* [Activity]:
With no omissions, write out every record given below.

##############################

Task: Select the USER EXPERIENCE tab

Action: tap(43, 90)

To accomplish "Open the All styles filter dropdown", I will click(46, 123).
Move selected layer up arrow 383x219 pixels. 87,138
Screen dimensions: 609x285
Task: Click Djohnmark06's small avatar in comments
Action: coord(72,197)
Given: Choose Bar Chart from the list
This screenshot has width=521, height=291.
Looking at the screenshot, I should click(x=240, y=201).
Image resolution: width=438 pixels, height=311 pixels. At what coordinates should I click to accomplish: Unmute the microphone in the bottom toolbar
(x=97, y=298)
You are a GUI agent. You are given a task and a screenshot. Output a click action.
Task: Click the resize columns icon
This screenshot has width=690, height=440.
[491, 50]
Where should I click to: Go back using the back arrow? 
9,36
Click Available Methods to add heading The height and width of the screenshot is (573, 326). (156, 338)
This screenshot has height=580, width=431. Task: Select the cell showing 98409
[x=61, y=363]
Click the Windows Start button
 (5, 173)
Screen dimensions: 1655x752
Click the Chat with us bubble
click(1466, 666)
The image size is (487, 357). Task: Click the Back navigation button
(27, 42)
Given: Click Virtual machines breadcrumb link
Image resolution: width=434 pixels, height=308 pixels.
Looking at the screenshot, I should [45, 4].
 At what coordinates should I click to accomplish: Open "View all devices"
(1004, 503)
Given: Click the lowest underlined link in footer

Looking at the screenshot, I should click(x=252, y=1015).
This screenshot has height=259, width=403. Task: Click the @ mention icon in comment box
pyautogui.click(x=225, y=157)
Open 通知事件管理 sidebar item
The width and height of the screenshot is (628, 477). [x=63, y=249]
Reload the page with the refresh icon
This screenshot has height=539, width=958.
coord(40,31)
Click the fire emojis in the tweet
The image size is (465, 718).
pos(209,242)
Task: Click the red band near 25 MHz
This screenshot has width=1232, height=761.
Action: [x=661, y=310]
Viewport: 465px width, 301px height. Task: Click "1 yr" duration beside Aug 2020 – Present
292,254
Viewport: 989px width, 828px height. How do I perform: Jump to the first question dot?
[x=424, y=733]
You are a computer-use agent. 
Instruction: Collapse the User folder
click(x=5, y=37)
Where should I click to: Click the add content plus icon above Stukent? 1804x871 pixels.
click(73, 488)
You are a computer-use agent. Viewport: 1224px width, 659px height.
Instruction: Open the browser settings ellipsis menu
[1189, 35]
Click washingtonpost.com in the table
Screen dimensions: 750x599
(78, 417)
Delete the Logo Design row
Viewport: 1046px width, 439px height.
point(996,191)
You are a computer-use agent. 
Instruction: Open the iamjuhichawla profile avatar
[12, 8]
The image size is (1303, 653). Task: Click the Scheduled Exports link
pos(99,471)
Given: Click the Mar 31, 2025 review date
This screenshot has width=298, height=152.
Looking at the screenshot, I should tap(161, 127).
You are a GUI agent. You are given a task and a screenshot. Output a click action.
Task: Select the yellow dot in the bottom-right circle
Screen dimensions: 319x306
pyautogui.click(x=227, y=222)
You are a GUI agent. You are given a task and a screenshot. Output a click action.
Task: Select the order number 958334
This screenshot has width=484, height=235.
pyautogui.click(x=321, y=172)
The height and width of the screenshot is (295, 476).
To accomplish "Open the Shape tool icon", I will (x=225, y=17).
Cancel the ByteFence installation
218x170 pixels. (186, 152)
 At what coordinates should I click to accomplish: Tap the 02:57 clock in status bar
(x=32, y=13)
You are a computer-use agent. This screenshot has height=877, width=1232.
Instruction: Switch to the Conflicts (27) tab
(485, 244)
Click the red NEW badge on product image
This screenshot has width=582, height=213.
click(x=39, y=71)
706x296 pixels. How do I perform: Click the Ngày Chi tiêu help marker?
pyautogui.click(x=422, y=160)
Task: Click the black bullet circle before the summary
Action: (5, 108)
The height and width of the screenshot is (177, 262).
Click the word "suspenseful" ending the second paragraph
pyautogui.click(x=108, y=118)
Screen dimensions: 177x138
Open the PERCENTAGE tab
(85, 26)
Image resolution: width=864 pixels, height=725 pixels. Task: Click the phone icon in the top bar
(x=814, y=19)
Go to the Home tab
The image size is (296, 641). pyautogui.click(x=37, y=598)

##############################

* [Exercise response]:
Task: Select the USER EXPERIENCE tab

Action: tap(43, 90)

To accomplish "Open the All styles filter dropdown", I will click(46, 123).
Move selected layer up arrow 383x219 pixels. 87,138
Screen dimensions: 609x285
Task: Click Djohnmark06's small avatar in comments
Action: coord(72,197)
Given: Choose Bar Chart from the list
This screenshot has width=521, height=291.
Looking at the screenshot, I should click(x=240, y=201).
Image resolution: width=438 pixels, height=311 pixels. At what coordinates should I click to accomplish: Unmute the microphone in the bottom toolbar
(x=97, y=298)
You are a GUI agent. You are given a task and a screenshot. Output a click action.
Task: Click the resize columns icon
This screenshot has width=690, height=440.
[491, 50]
Where should I click to: Go back using the back arrow? 
9,36
Click Available Methods to add heading The height and width of the screenshot is (573, 326). (156, 338)
This screenshot has height=580, width=431. Task: Select the cell showing 98409
[x=61, y=363]
Click the Windows Start button
 (5, 173)
Screen dimensions: 1655x752
Click the Chat with us bubble
click(1466, 666)
The image size is (487, 357). Task: Click the Back navigation button
(27, 42)
Given: Click Virtual machines breadcrumb link
Image resolution: width=434 pixels, height=308 pixels.
Looking at the screenshot, I should [45, 4].
 At what coordinates should I click to accomplish: Open "View all devices"
(1004, 503)
Given: Click the lowest underlined link in footer

Looking at the screenshot, I should click(x=252, y=1015).
This screenshot has height=259, width=403. Task: Click the @ mention icon in comment box
pyautogui.click(x=225, y=157)
Open 通知事件管理 sidebar item
The width and height of the screenshot is (628, 477). [x=63, y=249]
Reload the page with the refresh icon
This screenshot has height=539, width=958.
coord(40,31)
Click the fire emojis in the tweet
The image size is (465, 718).
pos(209,242)
Task: Click the red band near 25 MHz
This screenshot has width=1232, height=761.
Action: [x=661, y=310]
Viewport: 465px width, 301px height. Task: Click "1 yr" duration beside Aug 2020 – Present
292,254
Viewport: 989px width, 828px height. How do I perform: Jump to the first question dot?
[x=424, y=733]
You are a computer-use agent. 
Instruction: Collapse the User folder
click(x=5, y=37)
Where should I click to: Click the add content plus icon above Stukent? 1804x871 pixels.
click(73, 488)
You are a computer-use agent. Viewport: 1224px width, 659px height.
Instruction: Open the browser settings ellipsis menu
[1189, 35]
Click washingtonpost.com in the table
Screen dimensions: 750x599
(78, 417)
Delete the Logo Design row
Viewport: 1046px width, 439px height.
point(996,191)
You are a computer-use agent. 
Instruction: Open the iamjuhichawla profile avatar
[12, 8]
The image size is (1303, 653). Task: Click the Scheduled Exports link
pos(99,471)
Given: Click the Mar 31, 2025 review date
This screenshot has width=298, height=152.
Looking at the screenshot, I should tap(161, 127).
You are a GUI agent. You are given a task and a screenshot. Output a click action.
Task: Select the yellow dot in the bottom-right circle
Screen dimensions: 319x306
pyautogui.click(x=227, y=222)
You are a GUI agent. You are given a task and a screenshot. Output a click action.
Task: Select the order number 958334
This screenshot has width=484, height=235.
pyautogui.click(x=321, y=172)
The height and width of the screenshot is (295, 476).
To accomplish "Open the Shape tool icon", I will (x=225, y=17).
Cancel the ByteFence installation
218x170 pixels. (186, 152)
 At what coordinates should I click to accomplish: Tap the 02:57 clock in status bar
(x=32, y=13)
You are a computer-use agent. This screenshot has height=877, width=1232.
Instruction: Switch to the Conflicts (27) tab
(485, 244)
Click the red NEW badge on product image
This screenshot has width=582, height=213.
click(x=39, y=71)
706x296 pixels. How do I perform: Click the Ngày Chi tiêu help marker?
pyautogui.click(x=422, y=160)
Task: Click the black bullet circle before the summary
Action: (5, 108)
The height and width of the screenshot is (177, 262).
Click the word "suspenseful" ending the second paragraph
pyautogui.click(x=108, y=118)
Screen dimensions: 177x138
Open the PERCENTAGE tab
(85, 26)
Image resolution: width=864 pixels, height=725 pixels. Task: Click the phone icon in the top bar
(x=814, y=19)
Go to the Home tab
The image size is (296, 641). pyautogui.click(x=37, y=598)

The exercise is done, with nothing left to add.